__WHAT YOU WILL DO__. Each entry should be duplicated verbatim; its pictures should not be.

Screenshot grounding data:
BEGIN

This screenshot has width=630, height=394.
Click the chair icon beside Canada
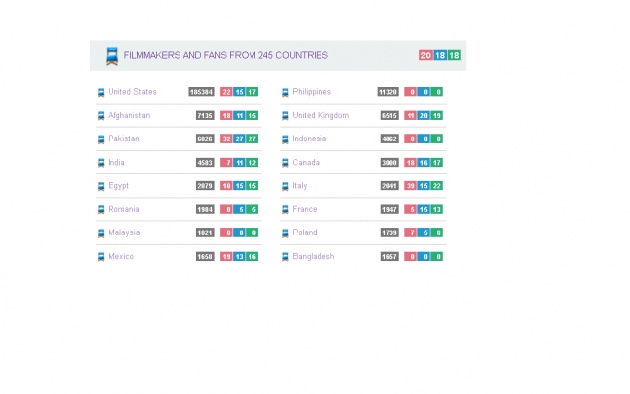[x=285, y=163]
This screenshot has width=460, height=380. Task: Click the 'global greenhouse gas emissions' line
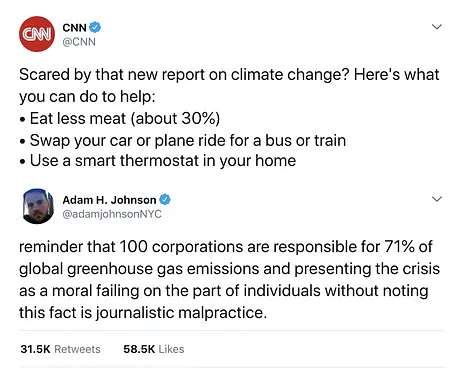pyautogui.click(x=229, y=269)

END

__RESULT OF THIS EXERCISE__.
This screenshot has width=630, height=394.
Click the chair icon beside Canada
[x=285, y=163]
This screenshot has width=460, height=380. Task: Click the 'global greenhouse gas emissions' line
pyautogui.click(x=229, y=269)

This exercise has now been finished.